Stored items
- - -

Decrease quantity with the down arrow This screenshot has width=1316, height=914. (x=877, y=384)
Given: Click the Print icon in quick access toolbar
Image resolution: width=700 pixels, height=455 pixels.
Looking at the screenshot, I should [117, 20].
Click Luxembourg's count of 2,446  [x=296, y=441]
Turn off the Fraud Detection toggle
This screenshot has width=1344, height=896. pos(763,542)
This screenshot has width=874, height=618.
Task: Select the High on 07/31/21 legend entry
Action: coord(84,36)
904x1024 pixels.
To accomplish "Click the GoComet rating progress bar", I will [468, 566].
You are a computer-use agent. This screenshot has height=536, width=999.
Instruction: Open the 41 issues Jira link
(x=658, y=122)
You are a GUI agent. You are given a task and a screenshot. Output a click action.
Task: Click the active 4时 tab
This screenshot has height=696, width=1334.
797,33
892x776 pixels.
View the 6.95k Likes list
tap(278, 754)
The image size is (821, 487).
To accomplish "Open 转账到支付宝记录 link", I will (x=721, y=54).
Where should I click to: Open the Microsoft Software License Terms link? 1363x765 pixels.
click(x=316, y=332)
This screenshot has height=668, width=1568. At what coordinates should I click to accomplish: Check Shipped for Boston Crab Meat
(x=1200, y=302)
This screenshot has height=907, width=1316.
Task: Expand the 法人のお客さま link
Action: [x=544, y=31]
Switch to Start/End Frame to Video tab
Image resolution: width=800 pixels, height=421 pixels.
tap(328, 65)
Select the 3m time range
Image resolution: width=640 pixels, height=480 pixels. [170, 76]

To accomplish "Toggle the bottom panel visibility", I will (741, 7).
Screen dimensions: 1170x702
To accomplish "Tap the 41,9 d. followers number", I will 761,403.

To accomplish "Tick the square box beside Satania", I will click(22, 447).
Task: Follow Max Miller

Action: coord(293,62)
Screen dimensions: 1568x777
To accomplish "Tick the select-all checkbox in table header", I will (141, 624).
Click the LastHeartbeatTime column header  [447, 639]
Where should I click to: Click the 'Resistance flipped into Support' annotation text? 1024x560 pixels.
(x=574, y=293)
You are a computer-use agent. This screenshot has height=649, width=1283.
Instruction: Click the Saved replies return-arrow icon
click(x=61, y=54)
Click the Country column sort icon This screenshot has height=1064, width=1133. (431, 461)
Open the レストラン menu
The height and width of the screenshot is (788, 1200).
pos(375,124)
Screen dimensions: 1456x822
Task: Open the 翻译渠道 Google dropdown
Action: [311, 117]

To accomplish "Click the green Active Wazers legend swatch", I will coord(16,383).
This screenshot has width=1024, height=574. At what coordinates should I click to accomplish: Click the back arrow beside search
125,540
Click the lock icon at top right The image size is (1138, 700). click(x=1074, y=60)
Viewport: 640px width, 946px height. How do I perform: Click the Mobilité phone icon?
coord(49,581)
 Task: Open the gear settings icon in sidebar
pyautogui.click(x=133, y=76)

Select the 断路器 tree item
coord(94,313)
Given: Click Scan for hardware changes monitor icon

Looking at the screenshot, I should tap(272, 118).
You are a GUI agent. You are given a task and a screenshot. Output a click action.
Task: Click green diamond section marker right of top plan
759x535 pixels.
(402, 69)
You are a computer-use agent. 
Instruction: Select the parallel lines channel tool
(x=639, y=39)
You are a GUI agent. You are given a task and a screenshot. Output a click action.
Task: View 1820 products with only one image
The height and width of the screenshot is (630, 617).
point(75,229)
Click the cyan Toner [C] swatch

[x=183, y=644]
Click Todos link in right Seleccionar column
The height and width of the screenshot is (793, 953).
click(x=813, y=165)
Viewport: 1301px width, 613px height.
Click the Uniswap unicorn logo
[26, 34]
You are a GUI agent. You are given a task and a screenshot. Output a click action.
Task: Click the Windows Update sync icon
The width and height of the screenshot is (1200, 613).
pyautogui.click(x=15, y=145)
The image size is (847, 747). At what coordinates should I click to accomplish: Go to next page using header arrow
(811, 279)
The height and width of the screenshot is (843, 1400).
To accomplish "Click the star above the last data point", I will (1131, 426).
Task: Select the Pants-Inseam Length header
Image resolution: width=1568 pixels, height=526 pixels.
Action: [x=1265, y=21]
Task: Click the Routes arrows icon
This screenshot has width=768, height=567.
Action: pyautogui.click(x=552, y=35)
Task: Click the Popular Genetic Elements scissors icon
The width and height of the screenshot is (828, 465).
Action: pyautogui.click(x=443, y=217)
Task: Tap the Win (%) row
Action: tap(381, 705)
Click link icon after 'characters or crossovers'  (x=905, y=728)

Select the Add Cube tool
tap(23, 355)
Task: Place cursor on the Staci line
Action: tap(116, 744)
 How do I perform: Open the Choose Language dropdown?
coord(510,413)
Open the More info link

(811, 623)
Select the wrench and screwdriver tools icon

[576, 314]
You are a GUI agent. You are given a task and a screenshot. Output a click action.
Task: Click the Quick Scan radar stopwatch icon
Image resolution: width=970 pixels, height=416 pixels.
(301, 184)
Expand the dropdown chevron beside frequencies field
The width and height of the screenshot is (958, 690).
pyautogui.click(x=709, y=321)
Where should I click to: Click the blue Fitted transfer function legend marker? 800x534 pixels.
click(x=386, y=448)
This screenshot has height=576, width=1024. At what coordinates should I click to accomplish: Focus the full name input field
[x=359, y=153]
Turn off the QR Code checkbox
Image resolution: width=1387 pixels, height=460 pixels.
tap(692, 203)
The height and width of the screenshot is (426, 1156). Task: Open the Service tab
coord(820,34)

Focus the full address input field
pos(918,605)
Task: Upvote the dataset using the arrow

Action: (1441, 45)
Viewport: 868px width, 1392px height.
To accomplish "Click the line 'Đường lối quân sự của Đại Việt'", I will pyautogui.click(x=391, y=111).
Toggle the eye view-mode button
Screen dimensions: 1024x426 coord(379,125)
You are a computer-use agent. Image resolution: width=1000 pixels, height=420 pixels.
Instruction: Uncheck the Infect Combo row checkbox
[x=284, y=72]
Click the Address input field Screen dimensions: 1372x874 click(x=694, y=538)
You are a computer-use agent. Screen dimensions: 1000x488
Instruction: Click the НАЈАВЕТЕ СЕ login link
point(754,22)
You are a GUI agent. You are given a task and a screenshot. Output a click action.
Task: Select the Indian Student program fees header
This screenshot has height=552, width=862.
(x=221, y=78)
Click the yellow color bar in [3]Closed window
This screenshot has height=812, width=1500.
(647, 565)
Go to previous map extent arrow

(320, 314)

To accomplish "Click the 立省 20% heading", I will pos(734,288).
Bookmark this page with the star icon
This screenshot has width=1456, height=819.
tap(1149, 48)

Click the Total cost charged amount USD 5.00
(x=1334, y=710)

- - -

## Work order
Only one stretch of the data above is needed. Restate it word for word, from the line containing "Task: Click the Routes arrows icon" through the line containing "Click the yellow", both ends included.

## Answer for this exercise
Task: Click the Routes arrows icon
This screenshot has width=768, height=567.
Action: pyautogui.click(x=552, y=35)
Task: Click the Popular Genetic Elements scissors icon
The width and height of the screenshot is (828, 465).
Action: pyautogui.click(x=443, y=217)
Task: Tap the Win (%) row
Action: tap(381, 705)
Click link icon after 'characters or crossovers'  (x=905, y=728)

Select the Add Cube tool
tap(23, 355)
Task: Place cursor on the Staci line
Action: tap(116, 744)
 How do I perform: Open the Choose Language dropdown?
coord(510,413)
Open the More info link

(811, 623)
Select the wrench and screwdriver tools icon

[576, 314]
You are a GUI agent. You are given a task and a screenshot. Output a click action.
Task: Click the Quick Scan radar stopwatch icon
Image resolution: width=970 pixels, height=416 pixels.
(301, 184)
Expand the dropdown chevron beside frequencies field
The width and height of the screenshot is (958, 690).
pyautogui.click(x=709, y=321)
Where should I click to: Click the blue Fitted transfer function legend marker? 800x534 pixels.
click(x=386, y=448)
This screenshot has height=576, width=1024. At what coordinates should I click to accomplish: Focus the full name input field
[x=359, y=153]
Turn off the QR Code checkbox
Image resolution: width=1387 pixels, height=460 pixels.
tap(692, 203)
The height and width of the screenshot is (426, 1156). Task: Open the Service tab
coord(820,34)

Focus the full address input field
pos(918,605)
Task: Upvote the dataset using the arrow

Action: (1441, 45)
Viewport: 868px width, 1392px height.
To accomplish "Click the line 'Đường lối quân sự của Đại Việt'", I will pyautogui.click(x=391, y=111).
Toggle the eye view-mode button
Screen dimensions: 1024x426 coord(379,125)
You are a computer-use agent. Image resolution: width=1000 pixels, height=420 pixels.
Instruction: Uncheck the Infect Combo row checkbox
[x=284, y=72]
Click the Address input field Screen dimensions: 1372x874 click(x=694, y=538)
You are a computer-use agent. Screen dimensions: 1000x488
Instruction: Click the НАЈАВЕТЕ СЕ login link
point(754,22)
You are a GUI agent. You are given a task and a screenshot. Output a click action.
Task: Select the Indian Student program fees header
This screenshot has height=552, width=862.
(x=221, y=78)
Click the yellow color bar in [3]Closed window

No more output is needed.